« Test Tube Policy »

Le programme d’assouplissement monétaire (Quantitative Easing phase 2, QE2) lancé par la Réserve fédérale américaine et qui consiste à rachete

Le programme d’assouplissement monétaire (Quantitative Easing phase 2, QE2) lancé par la Réserve fédérale américaine et qui consiste à racheter jusqu’à 600 milliards de dollars d’actifs permettra-t-il de remettre l’économie de la première puissance mondiale sur les bons rails ? Les économistes sont toujours divisés.
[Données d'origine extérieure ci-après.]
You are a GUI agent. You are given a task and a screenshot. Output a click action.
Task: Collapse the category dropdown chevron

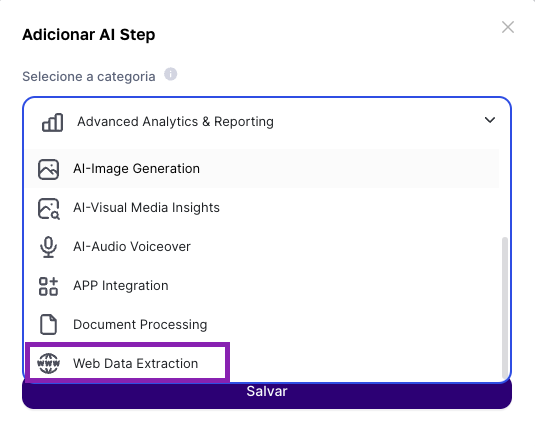490,120
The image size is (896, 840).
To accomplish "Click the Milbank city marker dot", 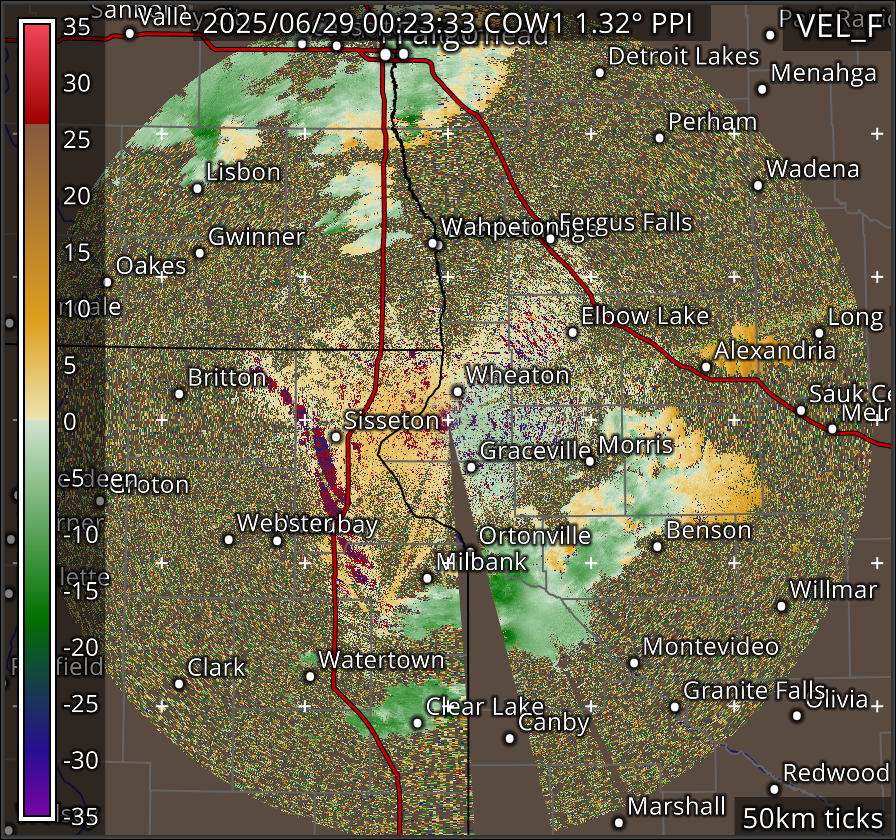I will [x=427, y=577].
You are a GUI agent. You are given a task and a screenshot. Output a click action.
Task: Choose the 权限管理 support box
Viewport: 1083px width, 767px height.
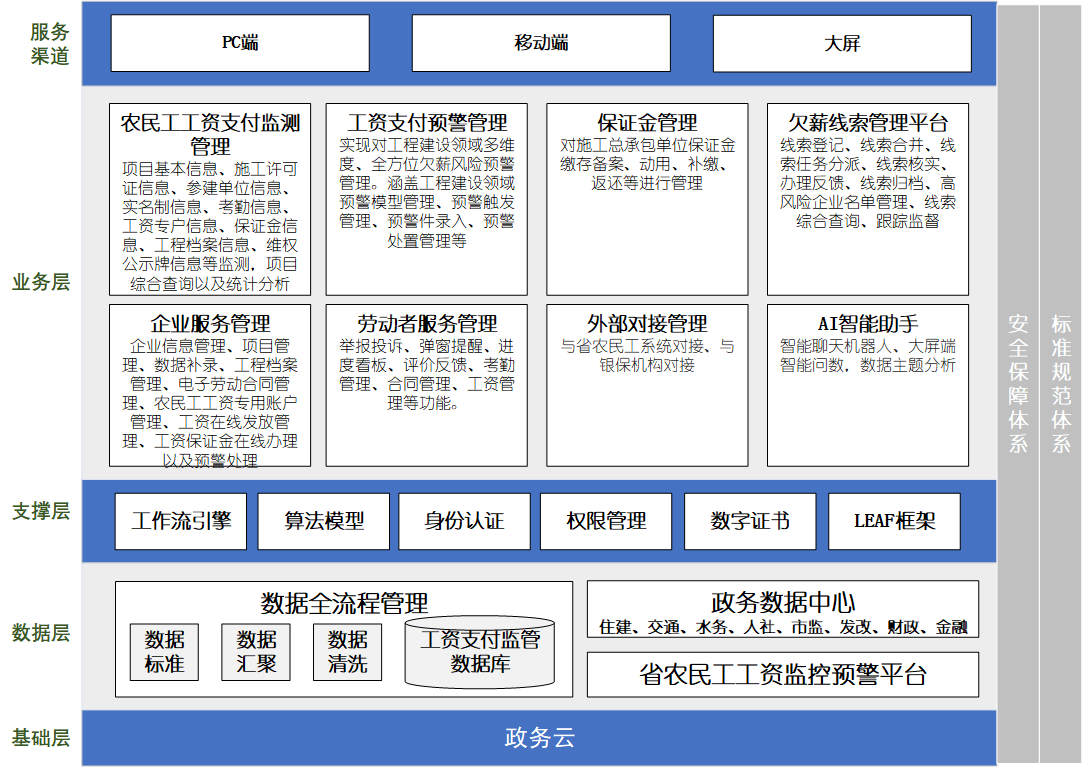click(606, 521)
Et ce pour une bonne raison : rien de tel n’a été tenté jusqu’ici.

Comme l’explique Patrick Moonen, Stratégiste Actions Senior d’ING Investment Management, c’est un « Test Tube Policy » qui a lieu sous nos yeux. « C’est une phase expérimentale. Les banques centrales n’ont pas d’expérience pour lutter contre la déflation ».

Les instituts d’émission ont pour mission première de favoriser la stabilité des prix et donc de combattre l’inflation. Mais face à une déflation, c’est-à-dire une spirale qui tire les prix vers le bas alors que les agents économiques adoptent une attitude attentiste, ils manquent de moyens. La Banque du Japon (BoJ) a abaissé ses taux d’intérêt à zéro sans pouvoir sortir le pays d’une déflation qui dure depuis 15 ans.

La Fed aura-t-elle plus de succès ? Ben Bernanke, le président de la banque centrale américaine, a jugé en octobre que le risque de déflation était plus élevé que ce qui serait souhaitable. Et il a ajouté : « Un des inconvénients des achats d’actifs par rapport à la politique monétaire conventionnelle est que nous avons beaucoup moins d’expérience pour juger des effets économiques de cet instrument ».

Face à une telle situation, qui comporte des risques, face à un processus de désendettement qui est toujours en cours et face à des rendements obligataires sous pression, les experts d’ING IM notent que les entreprises, et donc les marchés d’actions, présentent des avantages : la croissance est positive même si elle demeure faible, les valorisations sont attractives et les entreprises disposent de liquidités abondantes (1.000 milliards de dollars dans les comptes des groupes du S&P 500 aux Etats-Unis). De quoi financer des rachats d’actions, des fusions et acquisitions et aussi des investissements.

Ils jugent donc que le S&P 500 pourrait atteindre 1.320 points fin 2011 contre 1.225 actuellement. L’indice pour les pays émergents (MSCI EM Free) devrait enregistrer une croissance plus importante (1.350 points contre 1.155 aujourd’hui).